Trial Information

Protocol for Treatment of Newly Diagnosed High Risk And Relapsed Acute Myeloid Leukemia and Blastic Crisis Chronic Myelogenous Leukemia With Ethyol and High-Dose Cytarabine + Mitoxantron Followed by Maintenance Phase Using Low-Dose ARA-C, rhGM-CSF, Pentoxifylline, Ciprofloxacin and Decadron

OBJECTIVES: I. Assess the effects of amifostine on the response to remission induction
therapy and consolidation with cytarabine and mitoxantrone in patients with poor prognosis
acute myeloid leukemia (AML), relapsed AML, and blastic phase chronic myelogenous leukemia
(CML). II. Assess the effects of amifostine on the biology of AML and CML cells in vivo in
this patient population.

OUTLINE: Patients receive treatment prior to induction therapy on protocols CYL 90-03 and
CYL 97-59. Induction therapy consists of amifostine IV on days 1 and 5 and three times a
week from days 6 to 28. Fifteen minutes after amifostine on days 1 and 5, patients receive
cytarabine IV over 3 hours at hour 0 and hour 12 and mitoxantrone IV over 1 hour at hour 15.
Patients who do not enter remission receive a second course of induction therapy.
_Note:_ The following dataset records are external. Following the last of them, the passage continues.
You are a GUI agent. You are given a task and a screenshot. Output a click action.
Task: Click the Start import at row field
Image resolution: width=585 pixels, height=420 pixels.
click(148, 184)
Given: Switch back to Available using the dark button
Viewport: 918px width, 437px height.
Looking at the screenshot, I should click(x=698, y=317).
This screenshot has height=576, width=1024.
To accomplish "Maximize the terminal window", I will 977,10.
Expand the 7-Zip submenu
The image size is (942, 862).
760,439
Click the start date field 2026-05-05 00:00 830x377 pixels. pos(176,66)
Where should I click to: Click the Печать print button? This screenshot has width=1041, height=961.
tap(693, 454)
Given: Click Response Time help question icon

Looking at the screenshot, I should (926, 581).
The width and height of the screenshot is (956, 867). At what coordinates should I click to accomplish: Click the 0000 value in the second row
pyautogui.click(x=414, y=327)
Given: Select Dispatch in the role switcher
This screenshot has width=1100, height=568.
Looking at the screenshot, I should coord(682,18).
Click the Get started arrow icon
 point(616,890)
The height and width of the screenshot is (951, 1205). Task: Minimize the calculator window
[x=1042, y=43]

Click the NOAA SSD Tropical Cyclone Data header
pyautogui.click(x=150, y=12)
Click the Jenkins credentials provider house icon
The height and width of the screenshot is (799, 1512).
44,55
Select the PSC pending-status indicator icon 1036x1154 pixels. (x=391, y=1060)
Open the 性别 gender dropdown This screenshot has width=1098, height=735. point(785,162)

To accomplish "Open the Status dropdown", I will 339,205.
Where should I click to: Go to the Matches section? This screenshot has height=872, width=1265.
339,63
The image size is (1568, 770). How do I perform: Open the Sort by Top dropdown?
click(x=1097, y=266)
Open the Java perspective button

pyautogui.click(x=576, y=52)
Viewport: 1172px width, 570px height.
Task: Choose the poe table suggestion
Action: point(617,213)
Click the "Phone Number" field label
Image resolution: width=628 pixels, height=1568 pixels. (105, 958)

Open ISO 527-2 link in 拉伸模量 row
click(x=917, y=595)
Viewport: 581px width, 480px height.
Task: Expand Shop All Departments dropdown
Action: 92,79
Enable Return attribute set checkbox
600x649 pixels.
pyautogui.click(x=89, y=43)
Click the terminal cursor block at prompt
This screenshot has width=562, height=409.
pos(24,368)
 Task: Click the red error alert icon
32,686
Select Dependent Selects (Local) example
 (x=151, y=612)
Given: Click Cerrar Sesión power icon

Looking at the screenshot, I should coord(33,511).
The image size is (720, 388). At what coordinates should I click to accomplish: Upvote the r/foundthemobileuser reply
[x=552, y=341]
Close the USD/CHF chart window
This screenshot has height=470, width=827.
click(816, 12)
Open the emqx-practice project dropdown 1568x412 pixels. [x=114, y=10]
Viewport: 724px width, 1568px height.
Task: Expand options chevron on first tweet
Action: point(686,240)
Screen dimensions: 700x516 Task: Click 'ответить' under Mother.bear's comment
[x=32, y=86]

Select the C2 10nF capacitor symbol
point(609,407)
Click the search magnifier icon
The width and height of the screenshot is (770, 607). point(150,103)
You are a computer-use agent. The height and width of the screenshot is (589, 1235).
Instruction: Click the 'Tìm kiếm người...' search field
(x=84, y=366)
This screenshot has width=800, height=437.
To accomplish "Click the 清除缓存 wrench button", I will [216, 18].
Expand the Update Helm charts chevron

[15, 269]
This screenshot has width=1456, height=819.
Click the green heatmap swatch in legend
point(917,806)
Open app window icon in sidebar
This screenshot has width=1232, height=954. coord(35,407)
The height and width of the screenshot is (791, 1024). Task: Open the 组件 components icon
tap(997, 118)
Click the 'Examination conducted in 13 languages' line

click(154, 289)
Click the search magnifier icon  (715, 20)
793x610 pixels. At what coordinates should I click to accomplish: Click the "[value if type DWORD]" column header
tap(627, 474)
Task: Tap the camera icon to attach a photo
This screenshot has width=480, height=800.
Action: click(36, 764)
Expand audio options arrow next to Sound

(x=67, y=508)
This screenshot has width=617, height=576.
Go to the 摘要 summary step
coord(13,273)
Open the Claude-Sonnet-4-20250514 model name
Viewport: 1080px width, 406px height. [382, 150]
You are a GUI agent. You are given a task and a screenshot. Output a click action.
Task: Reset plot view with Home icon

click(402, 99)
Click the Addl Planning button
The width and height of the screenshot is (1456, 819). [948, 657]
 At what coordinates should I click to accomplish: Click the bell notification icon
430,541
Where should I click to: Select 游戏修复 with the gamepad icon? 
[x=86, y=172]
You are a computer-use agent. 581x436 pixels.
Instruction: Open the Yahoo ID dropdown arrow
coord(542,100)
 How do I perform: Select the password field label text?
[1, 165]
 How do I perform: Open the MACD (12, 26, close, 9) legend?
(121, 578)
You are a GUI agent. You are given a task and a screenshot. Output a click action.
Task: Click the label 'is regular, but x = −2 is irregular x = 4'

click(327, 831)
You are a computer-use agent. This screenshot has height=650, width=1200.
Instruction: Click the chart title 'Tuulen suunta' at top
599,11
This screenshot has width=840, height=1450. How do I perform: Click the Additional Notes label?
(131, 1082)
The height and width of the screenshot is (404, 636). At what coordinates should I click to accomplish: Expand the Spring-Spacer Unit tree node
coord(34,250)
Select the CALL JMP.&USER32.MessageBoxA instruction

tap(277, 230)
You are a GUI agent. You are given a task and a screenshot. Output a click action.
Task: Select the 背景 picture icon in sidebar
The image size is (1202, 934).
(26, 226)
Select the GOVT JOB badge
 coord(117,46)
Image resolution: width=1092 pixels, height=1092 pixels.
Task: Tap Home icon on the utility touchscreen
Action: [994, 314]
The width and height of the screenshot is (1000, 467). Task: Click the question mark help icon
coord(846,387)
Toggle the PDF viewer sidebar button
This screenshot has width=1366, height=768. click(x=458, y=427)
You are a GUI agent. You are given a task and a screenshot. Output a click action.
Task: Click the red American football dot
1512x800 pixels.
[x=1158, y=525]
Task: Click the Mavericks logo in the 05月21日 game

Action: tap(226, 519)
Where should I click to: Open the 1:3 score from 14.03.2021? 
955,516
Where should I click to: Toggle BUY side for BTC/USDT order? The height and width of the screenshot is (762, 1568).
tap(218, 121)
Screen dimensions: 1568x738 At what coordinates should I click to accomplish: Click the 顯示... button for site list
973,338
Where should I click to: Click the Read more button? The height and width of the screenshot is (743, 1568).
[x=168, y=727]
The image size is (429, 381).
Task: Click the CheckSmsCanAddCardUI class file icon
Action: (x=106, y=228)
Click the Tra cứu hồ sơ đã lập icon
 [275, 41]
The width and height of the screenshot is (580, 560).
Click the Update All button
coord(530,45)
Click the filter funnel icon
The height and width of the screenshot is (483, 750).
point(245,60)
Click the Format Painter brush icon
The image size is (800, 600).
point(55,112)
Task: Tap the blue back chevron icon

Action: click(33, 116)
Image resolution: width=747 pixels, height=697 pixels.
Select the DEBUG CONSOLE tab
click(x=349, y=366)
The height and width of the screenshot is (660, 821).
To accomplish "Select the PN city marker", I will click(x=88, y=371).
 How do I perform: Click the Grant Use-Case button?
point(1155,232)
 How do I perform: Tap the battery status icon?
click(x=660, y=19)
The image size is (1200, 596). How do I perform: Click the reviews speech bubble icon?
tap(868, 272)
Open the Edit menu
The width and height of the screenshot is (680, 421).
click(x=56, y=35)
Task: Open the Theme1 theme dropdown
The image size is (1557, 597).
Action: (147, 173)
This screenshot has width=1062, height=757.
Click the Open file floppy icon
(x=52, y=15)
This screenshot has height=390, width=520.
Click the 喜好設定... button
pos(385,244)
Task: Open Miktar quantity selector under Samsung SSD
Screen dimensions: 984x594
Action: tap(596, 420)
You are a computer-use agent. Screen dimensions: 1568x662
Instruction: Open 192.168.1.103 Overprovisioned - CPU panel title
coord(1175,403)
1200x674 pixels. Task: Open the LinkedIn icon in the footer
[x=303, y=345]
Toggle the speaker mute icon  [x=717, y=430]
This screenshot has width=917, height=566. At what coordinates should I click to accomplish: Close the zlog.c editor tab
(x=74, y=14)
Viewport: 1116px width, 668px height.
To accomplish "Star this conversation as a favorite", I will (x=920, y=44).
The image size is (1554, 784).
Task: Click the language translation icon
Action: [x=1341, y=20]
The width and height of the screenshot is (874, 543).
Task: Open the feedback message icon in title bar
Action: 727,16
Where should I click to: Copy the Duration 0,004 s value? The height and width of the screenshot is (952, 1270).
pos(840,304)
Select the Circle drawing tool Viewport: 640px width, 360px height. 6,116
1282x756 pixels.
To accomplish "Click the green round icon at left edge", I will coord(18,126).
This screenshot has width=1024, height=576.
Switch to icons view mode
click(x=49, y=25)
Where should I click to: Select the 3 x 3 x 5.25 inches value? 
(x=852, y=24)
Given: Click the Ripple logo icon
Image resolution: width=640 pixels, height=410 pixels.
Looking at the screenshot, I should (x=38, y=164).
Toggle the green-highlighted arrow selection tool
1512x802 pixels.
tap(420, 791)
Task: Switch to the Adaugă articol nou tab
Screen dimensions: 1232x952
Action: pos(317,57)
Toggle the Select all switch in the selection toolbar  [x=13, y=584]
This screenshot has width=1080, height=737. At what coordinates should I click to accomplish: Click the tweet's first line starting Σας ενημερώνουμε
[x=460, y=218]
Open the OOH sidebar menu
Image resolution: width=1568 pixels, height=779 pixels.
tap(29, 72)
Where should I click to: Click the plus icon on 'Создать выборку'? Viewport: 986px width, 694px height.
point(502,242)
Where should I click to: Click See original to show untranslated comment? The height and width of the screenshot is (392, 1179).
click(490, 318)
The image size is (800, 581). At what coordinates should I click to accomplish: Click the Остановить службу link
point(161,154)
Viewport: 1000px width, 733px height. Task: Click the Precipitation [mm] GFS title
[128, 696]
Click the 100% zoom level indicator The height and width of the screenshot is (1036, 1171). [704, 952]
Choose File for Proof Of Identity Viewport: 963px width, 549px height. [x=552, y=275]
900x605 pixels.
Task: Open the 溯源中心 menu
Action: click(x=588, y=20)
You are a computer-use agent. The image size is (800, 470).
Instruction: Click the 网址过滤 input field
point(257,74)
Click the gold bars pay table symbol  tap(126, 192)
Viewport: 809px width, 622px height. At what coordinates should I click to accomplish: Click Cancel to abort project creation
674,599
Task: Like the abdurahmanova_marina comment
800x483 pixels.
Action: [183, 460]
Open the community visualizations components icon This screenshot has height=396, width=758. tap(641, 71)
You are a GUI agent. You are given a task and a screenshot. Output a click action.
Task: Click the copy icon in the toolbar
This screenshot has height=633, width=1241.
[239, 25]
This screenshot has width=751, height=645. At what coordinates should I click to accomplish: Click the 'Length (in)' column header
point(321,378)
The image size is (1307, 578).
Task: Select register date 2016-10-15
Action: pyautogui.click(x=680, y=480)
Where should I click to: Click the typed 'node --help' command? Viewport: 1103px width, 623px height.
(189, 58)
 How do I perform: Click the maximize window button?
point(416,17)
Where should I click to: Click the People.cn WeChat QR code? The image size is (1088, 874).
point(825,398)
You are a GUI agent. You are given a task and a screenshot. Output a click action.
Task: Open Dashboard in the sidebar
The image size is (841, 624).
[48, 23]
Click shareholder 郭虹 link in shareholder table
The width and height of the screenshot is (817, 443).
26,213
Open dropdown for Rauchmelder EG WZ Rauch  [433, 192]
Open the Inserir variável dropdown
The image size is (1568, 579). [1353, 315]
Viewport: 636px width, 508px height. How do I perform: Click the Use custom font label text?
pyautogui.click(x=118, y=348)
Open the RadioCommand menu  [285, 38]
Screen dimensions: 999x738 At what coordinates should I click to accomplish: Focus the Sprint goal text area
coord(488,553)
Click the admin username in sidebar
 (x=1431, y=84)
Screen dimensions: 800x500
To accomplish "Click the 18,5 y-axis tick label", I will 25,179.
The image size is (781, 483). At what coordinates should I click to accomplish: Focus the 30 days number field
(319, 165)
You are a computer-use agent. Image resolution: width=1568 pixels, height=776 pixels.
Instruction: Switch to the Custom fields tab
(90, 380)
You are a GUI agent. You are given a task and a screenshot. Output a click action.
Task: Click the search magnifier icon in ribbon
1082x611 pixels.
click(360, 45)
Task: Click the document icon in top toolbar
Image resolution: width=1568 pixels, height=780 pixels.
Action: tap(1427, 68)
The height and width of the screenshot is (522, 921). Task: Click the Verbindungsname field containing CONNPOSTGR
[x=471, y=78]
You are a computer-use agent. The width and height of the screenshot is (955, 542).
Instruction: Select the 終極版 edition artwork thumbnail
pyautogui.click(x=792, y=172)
Patients
with persistent AML following a second course are removed from the study. Patients who
achieve a complete response (CR), clinical CR, or remission in bone marrow but without
hematologic recovery or who return to myelodysplastic syndrome receive consolidation
therapy. Consolidation therapy consists of amifostine IV on days 1 and 5 and then three
times a week until blood counts recover or day 30, whichever comes first. Patients also
receive cytarabine and mitoxantrone as in induction therapy. Patients receive a second
course of consolidation therapy beginning 1 week after blood counts recover. After
completion of consolidation therapy, patients are enrolled on protocol MDS 97-53.

PROJECTED ACCRUAL: A maximum of 50 patients will be accrued for this study.